Il souligne également les difficultés provenant du fait que le juge judiciaire n’est pas le juge de l’impôt. Ainsi, en parallèle de poursuites pénales, le juge administratif est amené à trancher des débats juridiques parfois délicats par exemple sur l’abus de droit ou les prix de transfert. Ainsi, dans l’affaire Google, le juge administratif n’a pas suivi l’administration fiscale.

Quelles évolutions pour améliorer l’efficacité de la réponse pénale ?

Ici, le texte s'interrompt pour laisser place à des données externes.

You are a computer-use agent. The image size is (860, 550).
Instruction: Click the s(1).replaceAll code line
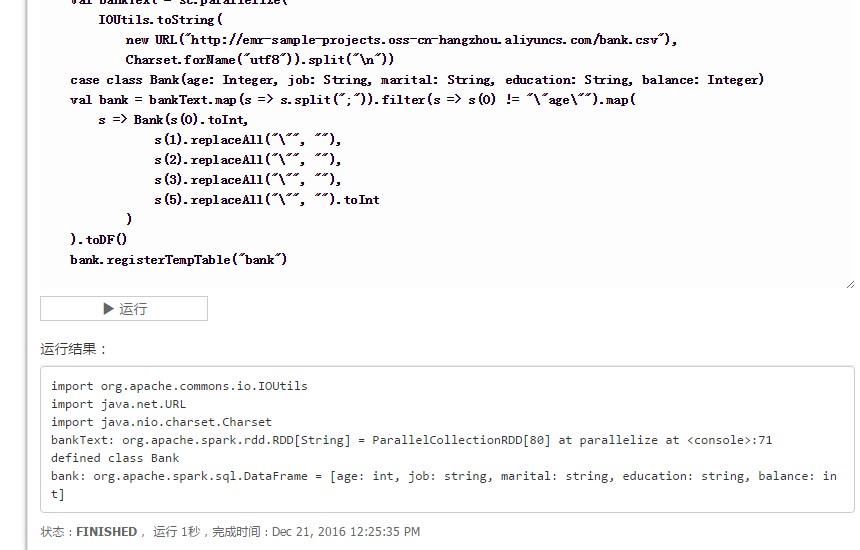[247, 139]
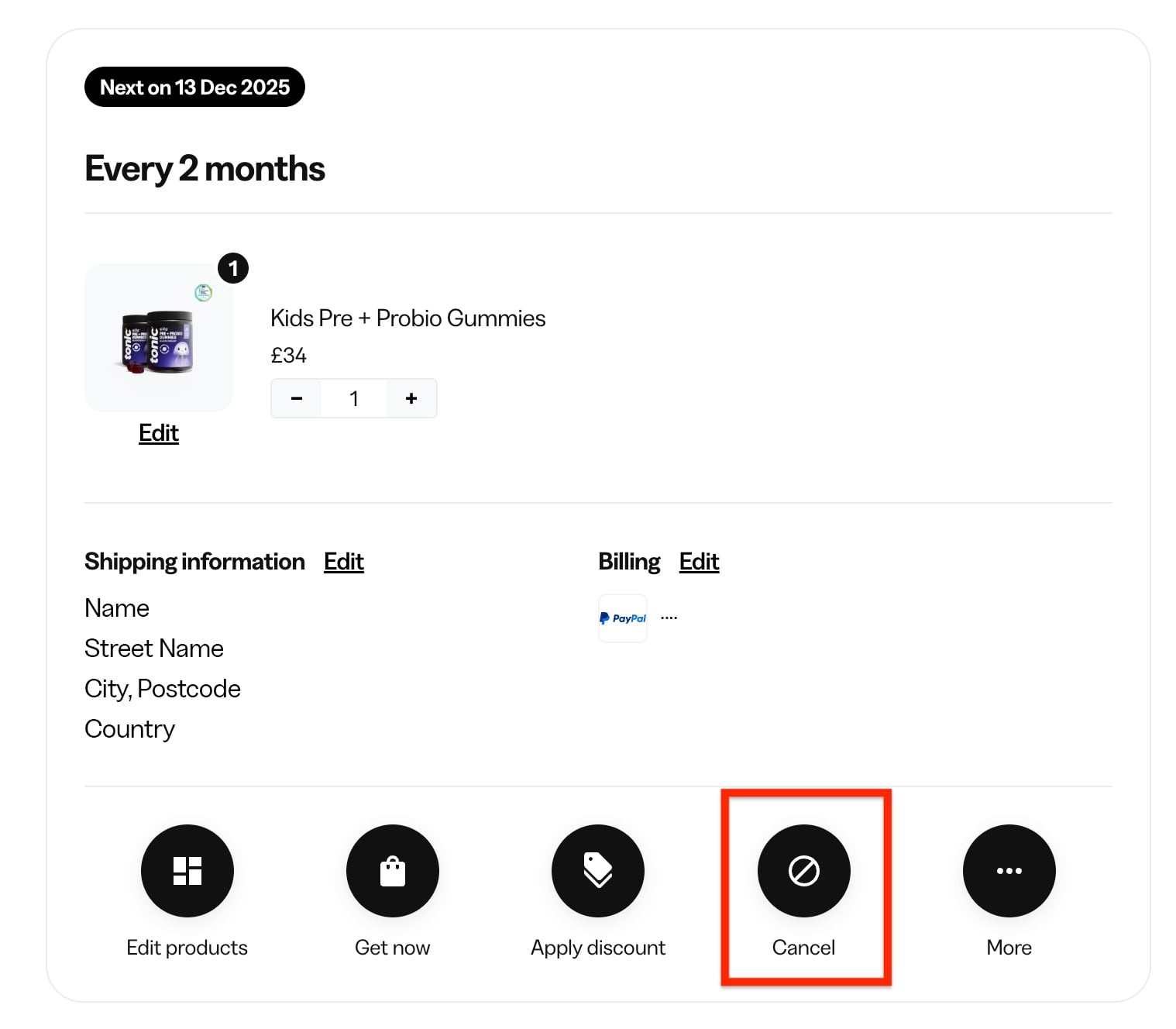This screenshot has width=1176, height=1029.
Task: Click the PayPal payment logo
Action: (x=622, y=618)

L’audition de Bruno Dalles, directeur de TRACFIN, par ailleurs magistrat, était plus mesurée. Après avoir rappelé l’action de TRACFIN en matière de fraude fiscale (1 500 dossiers entre 2010 et 2016, représentant déjà plus de 600 millions d’euros de droits rappelés et 250 millions de pénalités pour 10 agents), il a souligné que la justice disposait d’outils qu’elle utilisait peu.

Ainsi, la présomption de blanchiment (C. pén., art. 324-1-1), introduite par la loi de 2013, reste sous-utilisée, tout comme le droit de réquisitions de la justice sur les données fiscales (L 10 B du livre des procédures fiscales).

Il a enfin rappelé que la transmission par la justice à l’administration de dossiers qui pourraient avoir des implications fiscales reste limitée. Devant la même mission, le procureur de la République de Paris, François Molins, a évoqué 177 transmissions à Paris en 2017 au tire de l’article (L 82 C) et une trentaine au titre de l’article L 101.

Bruno Dalles a suggéré une évolution. Au lieu du mécanisme de CIF et du verrou, l’administration fiscale irait voir le procureur de la République avec une proposition de transaction. Celui-ci pourrait l’accepter, éventuellement en déclenchant une enquête préliminaire sur d’autres infractions liées à cette fraude. Il pourrait également faire le choix des poursuites pénales, ce qui nécessiterait l’élargissement de la palette des possibilités pour la justice en matière de fraude fiscale (comparution sur reconnaissance préalable de culpabilité et convention d’intérêt judiciaire).

Les magistrats attendent des évolutions législatives (et on peut rappeler que dans certains domaines, comme le trafic d’armes, la plainte préalable par l’administration a été supprimée). Mais presque toutes les personnes auditionnées ont noté l’obligation de renforcer les moyens de la justice et de la police judiciaire pour assurer l’efficacité des poursuites concernant des infractions de moins en moins tolérées par l’opinion (ce qui devrait conduire à un relèvement des peines prononcées).